A penitential and contemplative sermon is typically delivered by the priest or pastor during Mass (for Catholics) or worship (for Protestants) services.
The atmosphere is serious; numerous services feature protracted silence, and worshipers frequently leave services in silence. A responsive portion of Scripture is typically read aloud concerning the leader and congregation, usually centering on confession.
Participants will participate in group confession and have opportunities to pray and confess their sins in private.
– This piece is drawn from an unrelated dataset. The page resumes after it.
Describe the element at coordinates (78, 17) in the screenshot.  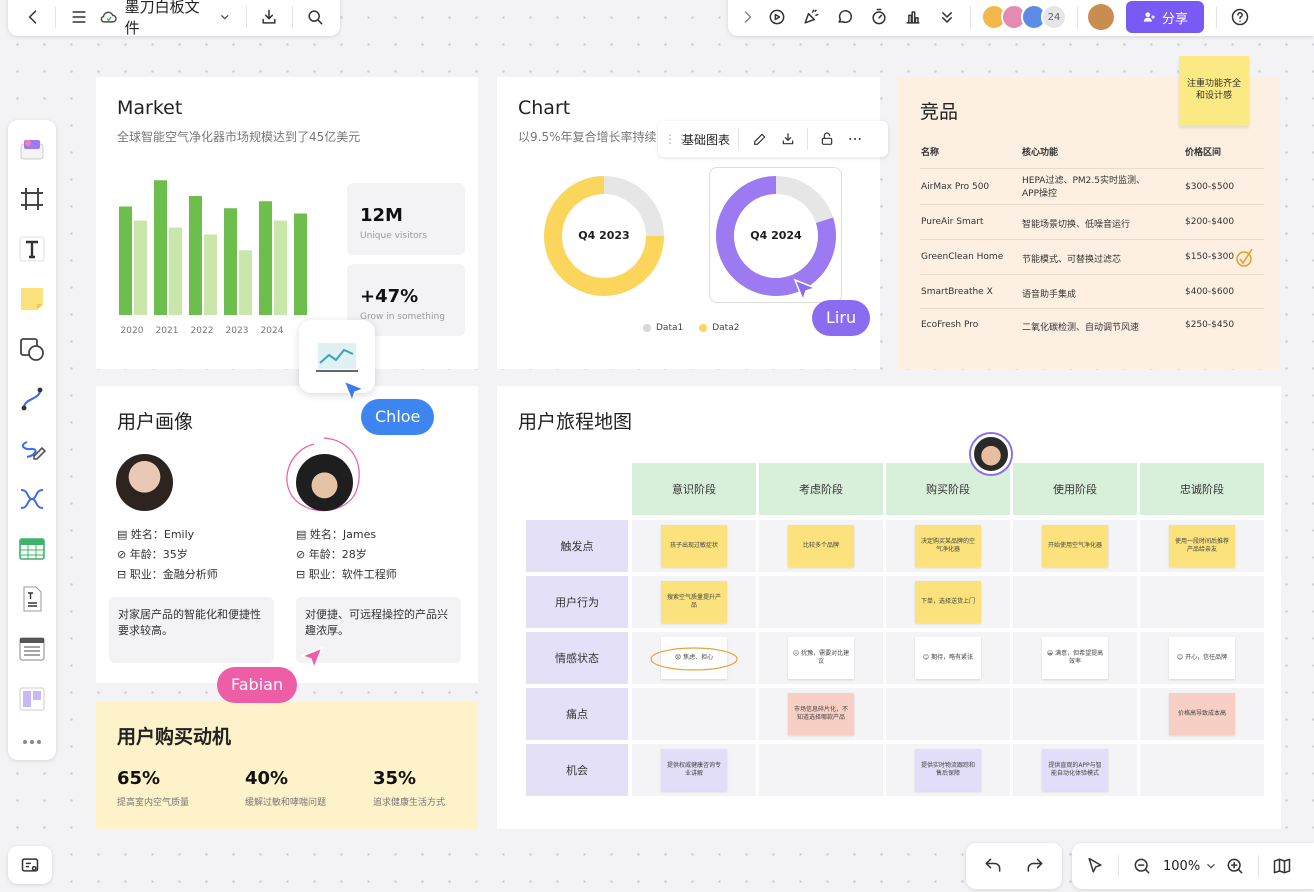
I see `menu-icon` at that location.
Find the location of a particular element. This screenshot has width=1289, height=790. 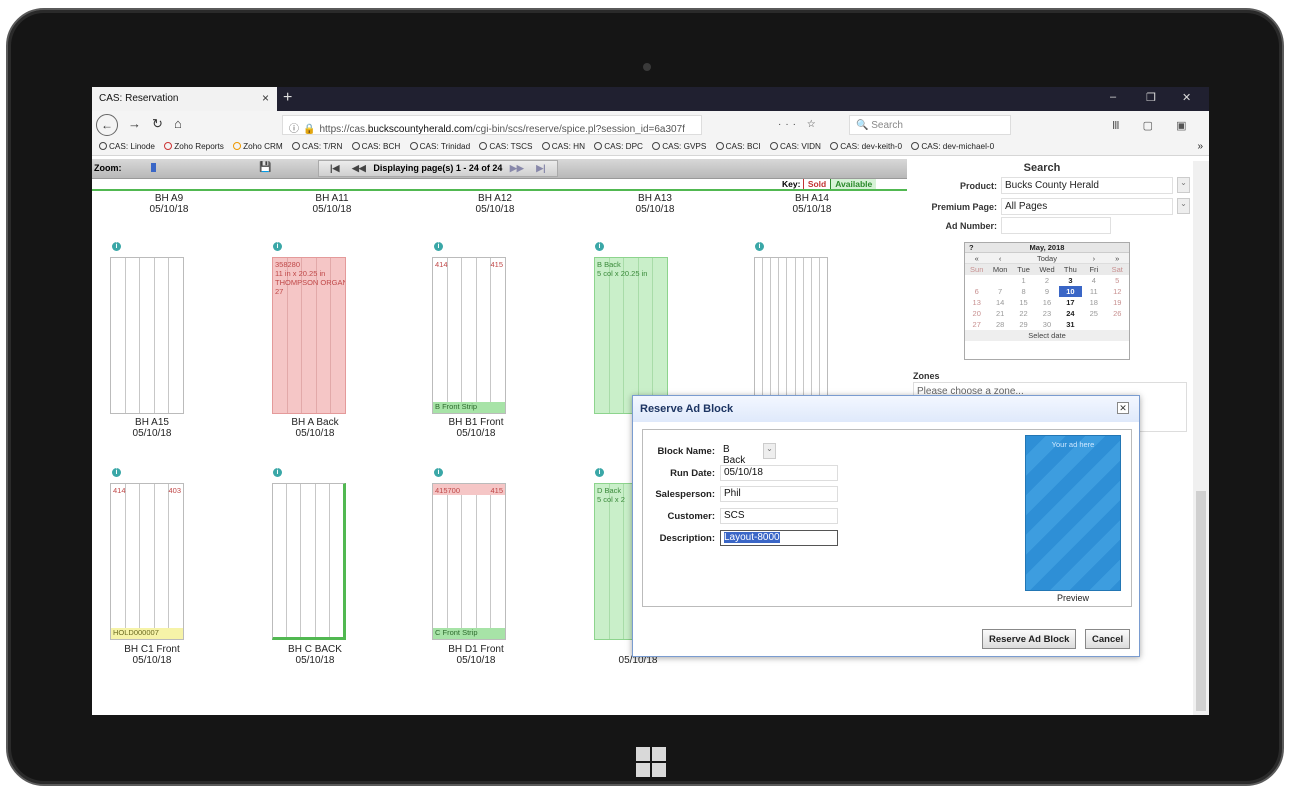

The congregation will then be given the opportunity to receive the ashes on their foreheads.
“From dust, you came and from dust, you will return,” the priest or pastor would typically say as he spreads the ashes in the shape of a cross on the brow.
When is Ash Wednesday in 2023?
|Palm Sunday||Celebrates Jesus’s triumphant entry into Jerusalem||April 2, 2023|
|Holy Week||The week leading up to Easter||April 2 – April 8, 2023|
|Maundy Thursday||Commemorates the foot washing and Last Supper of Jesus Christ with the Apostles||April 6, 2023|
|Good Friday||Commemorates the crucifixion of Jesus and his death at Calvary||April 7, 2023|
|Easter Sunday||Celebrates the resurrection of Jesus from the dead and His victory over sin and death||April 9, 2023|
The History of Lent and Ash Wednesday
Lent’s origins and history are unclear. Lent has probably been celebrated “since apostolic times,” though it wasn’t formally recognized until the First Council of Nicaea in 325 CE.
Christian scholars observe that after the legalization of Christianity in A.D. 313, Lent became more routinely observed.
While serving as bishops, St. Irenaeus, Pope St. Victor I, and St. Athanasius all appear to have written about Lent. The majority of people concur that “by the end of the fourth century, the 40-day season of Lent existed, and that prayer and fasting constituted its principal spiritual exercises.”
Is There Fasting on Ash Wednesday?
The specific guidelines and customs of Lent have evolved over time. Fasting regulations were stringent in the early years, as they are currently in Eastern churches. Meat, fish, eggs, and butter were not allowed for the one permitted meal per day, which was in the evening.
The consumption of wine, oil, and dairy items is likewise prohibited by the Eastern church. These fasting regulations have progressively become laxer in the West. Following the end of World War II, only Ash Wednesday and Good Friday are currently observed as Lenten fast days among Roman Catholics.
A Prayer for Ash Wednesday
Lord, Holy One, have mercy on us. We confess our sins to you. We have fallen short of your glory and without your mercy and grace, we would be dust. We repent now. Lord, as we enter this Lenten season, be near us. Help us, by your Holy Spirit, to feel the proper conviction and repentance for our sin. Help us, by your Spirit, to have the strength to overcome the enemy.
Thank you, Lord, that Easter is coming! Death has no sting, no victory, because of Jesus! Glory and honor and praise to His name! Thank you for rescuing us. Help us keep the weight and the joy of this season in our hearts as we move through the next several weeks. Help us bear the good fruit of your Spirit.
Thank you that the ashes on our forehead do not symbolize our ultimate reality. From dust, we might have been formed, but our bodies, our spirits, ourselves, await beautiful redemption and the restoration of all things. Help us long and look forward to that day, and let it come quickly, Lord Jesus. Amen.